---- Excerpt
A referral tracking system attributes new user signups to the existing user who referred them, enabling reward programs and measuring growth loop effectiveness. Core challenges: persisting referral attribution across browser sessions and device switches, handling multi-touch attribution (user clicked multiple referral links), preventing self-referral and referral fraud, and issuing rewards reliably exactly once.
Core Data Model
CREATE TABLE ReferralCode (
code TEXT PRIMARY KEY, -- short human-readable code: "ALICE2024"
referrer_id UUID NOT NULL,
created_at TIMESTAMPTZ NOT NULL DEFAULT NOW(),
is_active BOOLEAN NOT NULL DEFAULT TRUE,
click_count INT NOT NULL DEFAULT 0, -- denormalized for display
conversion_count INT NOT NULL DEFAULT 0
);
CREATE INDEX idx_referral_referrer ON ReferralCode (referrer_id);
CREATE TABLE ReferralClick (
click_id UUID PRIMARY KEY DEFAULT gen_random_uuid(),
code TEXT NOT NULL REFERENCES ReferralCode(code),
ip_address INET,
user_agent TEXT,
clicked_at TIMESTAMPTZ NOT NULL DEFAULT NOW(),
converted BOOLEAN NOT NULL DEFAULT FALSE,
converted_at TIMESTAMPTZ
);
CREATE INDEX idx_click_code ON ReferralClick (code, clicked_at DESC);
CREATE TABLE ReferralConversion (
conversion_id UUID PRIMARY KEY DEFAULT gen_random_uuid(),
click_id UUID REFERENCES ReferralClick(click_id),
referral_code TEXT NOT NULL,
referrer_id UUID NOT NULL,
referee_id UUID NOT NULL UNIQUE, -- one conversion per new user
reward_issued BOOLEAN NOT NULL DEFAULT FALSE,
reward_issued_at TIMESTAMPTZ,
converted_at TIMESTAMPTZ NOT NULL DEFAULT NOW()
--------
» **Parts of the exercise**
A. Translate this sentence from the referral tracking excerpt into Spanish: "A referral tracking system attributes new user signups to the existing user who referred them, enabling reward programs and measuring growth loop effectiveness."
B. Shift the stretch of the listing from the line containing "You are a GUI" through the end of the listing, both ends included. Reproduce those lines with their requests, add 97 to every coordinate in the answers, and leave the pictures out.
---- Records for processing
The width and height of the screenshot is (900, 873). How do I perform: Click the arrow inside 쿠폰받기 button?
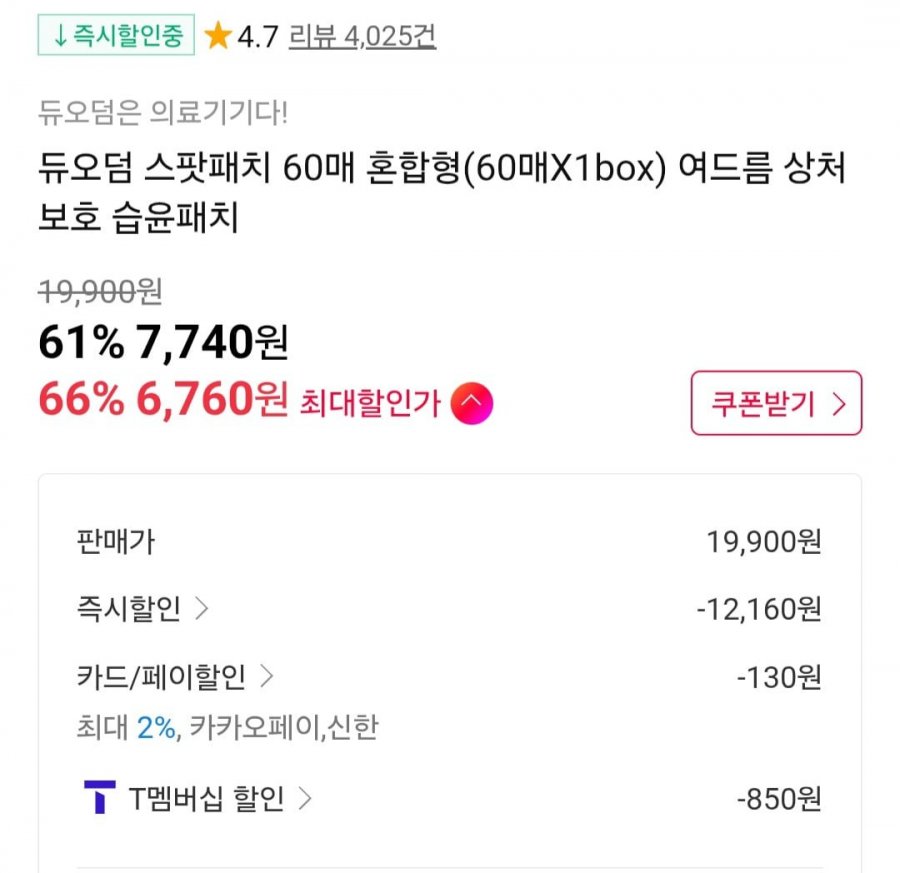pos(839,404)
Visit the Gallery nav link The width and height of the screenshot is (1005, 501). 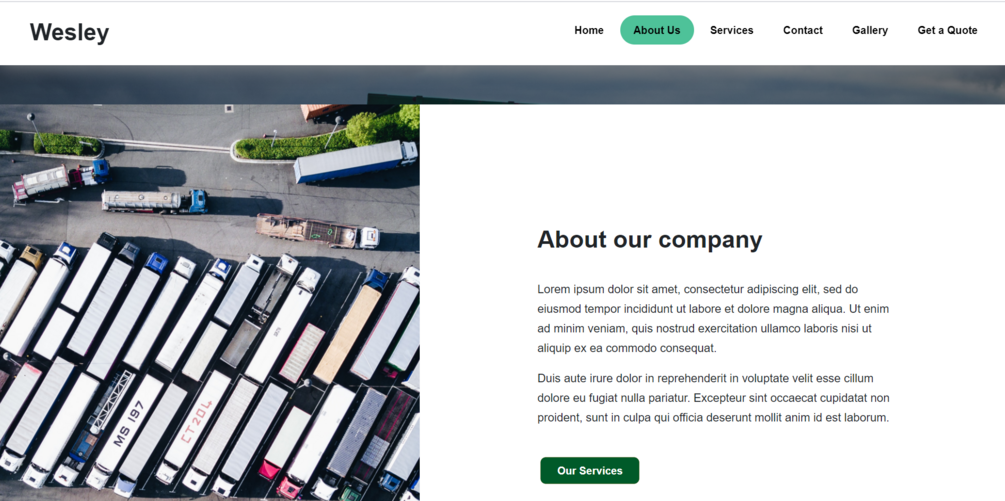point(870,30)
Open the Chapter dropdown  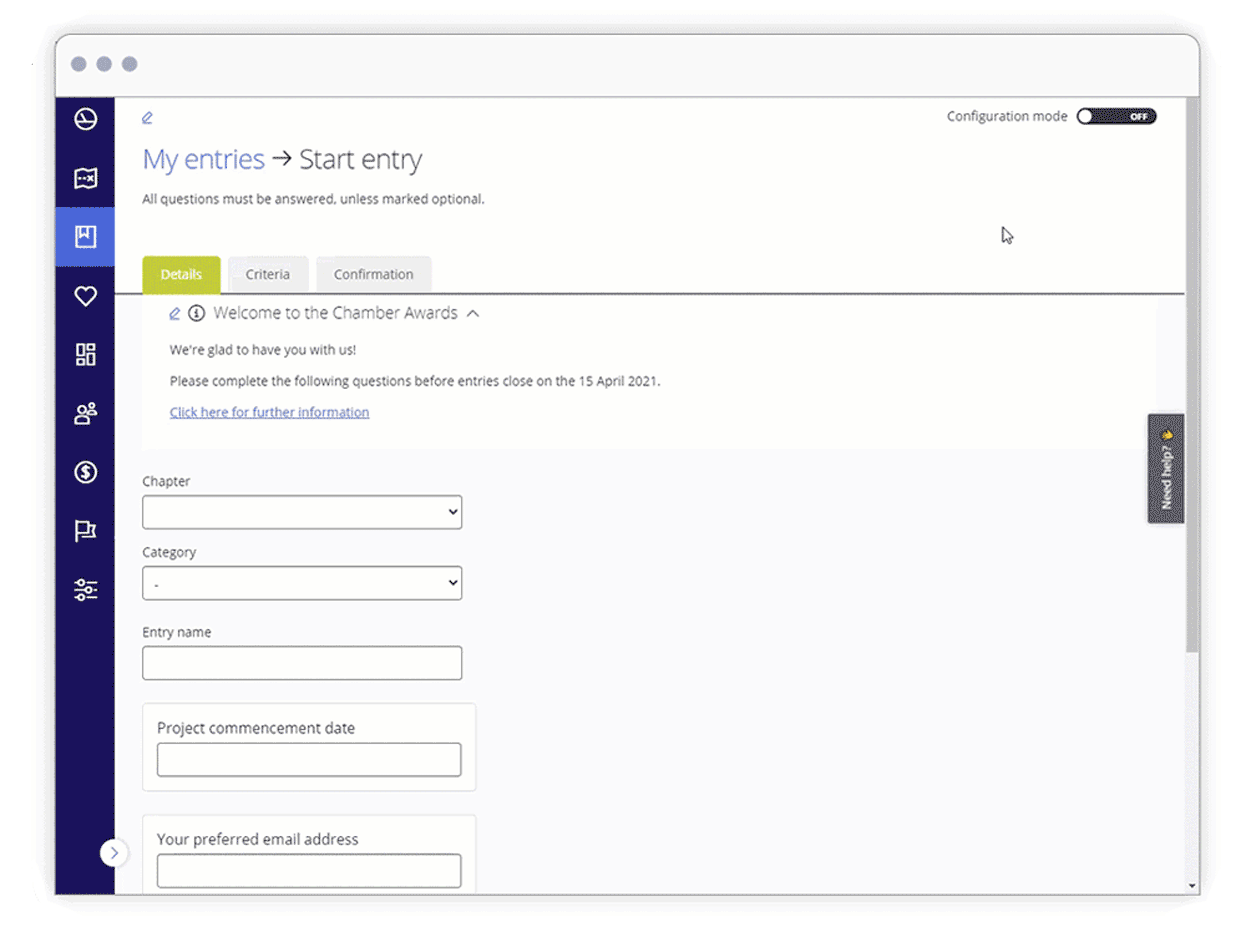pos(302,512)
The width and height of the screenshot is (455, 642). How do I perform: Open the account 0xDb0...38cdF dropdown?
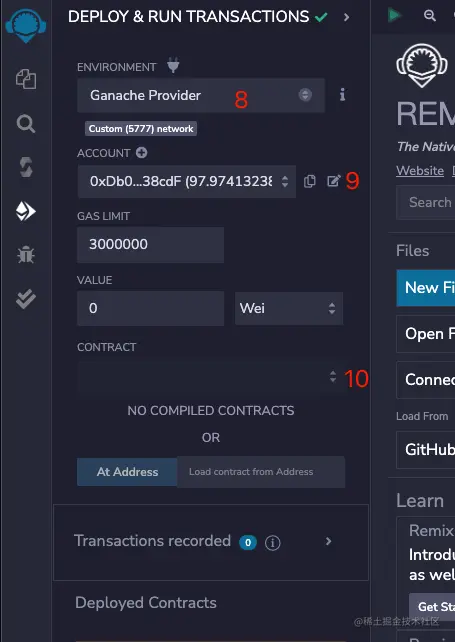187,181
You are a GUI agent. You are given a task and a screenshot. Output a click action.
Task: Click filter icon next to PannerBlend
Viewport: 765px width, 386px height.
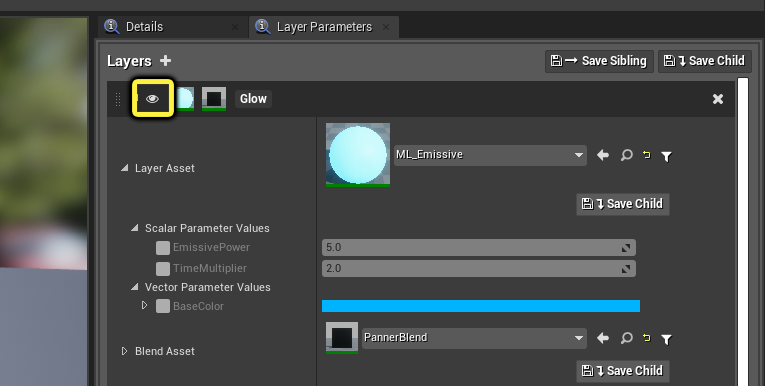(666, 339)
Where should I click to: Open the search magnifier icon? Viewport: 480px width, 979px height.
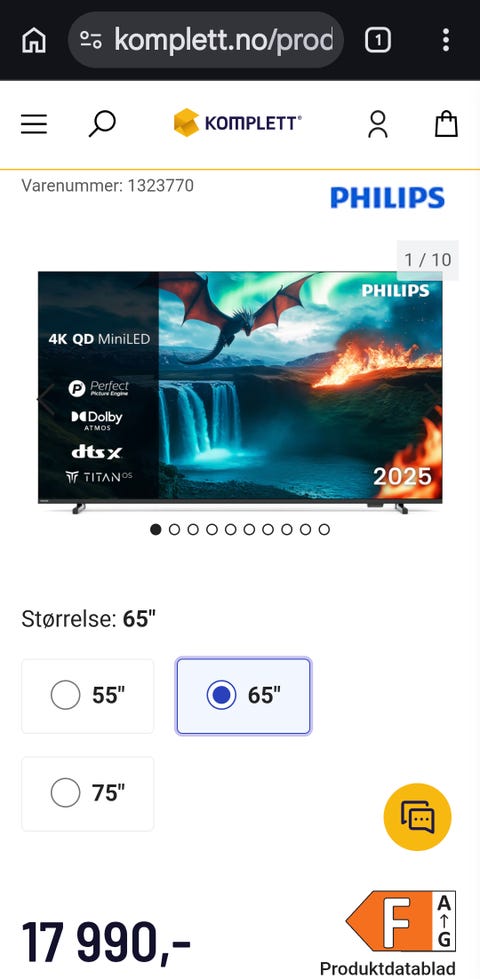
--------
» **Answer list**
A. Un sistema de seguimiento de referidos atribuye los registros de nuevos usuarios al usuario existente que los refirió, lo que permite programas de recompensas y medir la eficacia del ciclo de crecimiento.

B.
You are a GUI agent. You are given a task and a screenshot. Output a click action.
Task: Click filter icon next to PannerBlend
Viewport: 765px width, 386px height.
(763, 436)
Where should I click to: Open the search magnifier icon? Viewport: 480px width, 979px height.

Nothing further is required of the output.